Big tech in focus as crunch quarterly numbers awaited
Towards the end of April, we will get quarterly earnings from Microsoft, Alphabet, Apple, Meta Platforms and Amazon, representing a combined $14 trillion of market value, or just over a quarter of the S&P 500 index.
The technology narrative has shifted from excitement around the potential of AI to a ‘show me the money’ story, to quote Wells Fargo chief investment officer Darrell Cronk.
The big four hyperscalers are expected to fork out more than $600 billion in capital expenditures for 2026, compared with $400 billion in 2024. The impact on free cash flow generation will be a key focus.
Why Alphabet may offer the most interest
Google-owner Alphabet may be the most interesting update. A year ago, OpenAI was leading the AI race through its ChatGPT chatbot and there were fears that Google’s legacy search engine would be left behind.
That changed after the well-received launch of Google’s large language model Gemini 3 in late 2025 which catapulted Alphabet into a leading AI company.
Gemini was integrated across Google’s ecosystem including Docs, Maps, Chrome, Phones, YouTube and Cloud. Investors will be watching for updates on the 750 million monthly active users of Gemini and the rate of conversion to premium tiers.
Other areas of interest include Google Cloud which saw 48% year-on-year growth in the prior quarter and YouTube advertising revenue, where a revival is anticipated.
While Alphabet is reconfiguring its legacy search business Microsoft has a similar challenge with its legacy Office products suite. CEO Satya Nadella has shifted the narrative from Copilot assistants to autonomous AI agents.
The focus will be on Copilot adoption rates with the company revealing 15 million paid subscribers last quarter and 4.7 million subscribers for its developer coding tool GitHub Copilot.
After three quarters of 40% growth in Cloud services, Microsoft has signalled a slight cooling, with guidance set at 37% to 38%.
Why Apple is different
Apple’s strategy is fundamentally different from the hyperscalers as it relies on a partnership model with Alphabet to do the heavy spending on AI, which means its capital expenditures are much lower.

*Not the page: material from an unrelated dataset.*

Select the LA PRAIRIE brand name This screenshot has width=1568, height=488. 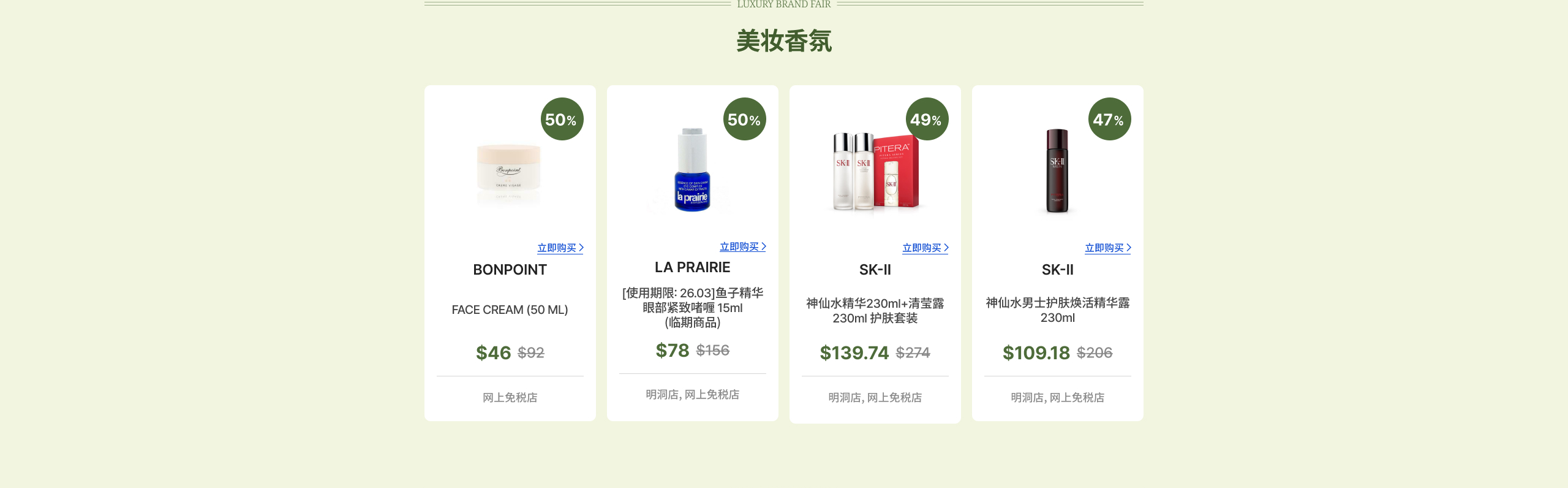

Investors will be looking for continued growth in iPhone sales which notched up a record $85.3 billion in the most recent quarter. Analysts estimate over 300 million users haven’t upgraded their phones in more than four years, suggesting pent-up demand.
Amazon is sitting on a $244 billion backlog in cloud contracts with analysts looking for 24% to 25% year-on-year growth in the coming quarter. Amazon is seeing cost benefits from AI as it deploys over one million robots in its fulfilment centres.
Having fully integrated adverts into Prime Video, Amazon now offers AI tools to generate video ads for small businesses. Analysts are projecting ad revenue growth of 22% to more than $20 billion.
Meta Platforms has guided for 30% annual revenue growth to $55 billion at the midpoint of the range for the first quarter of 2026, the fastest pace since 2021.
While the company has promised higher operating profits in 2026 despite doubling capital expenditure, the next quarter may prove more challenging, with costs expected to rise significantly.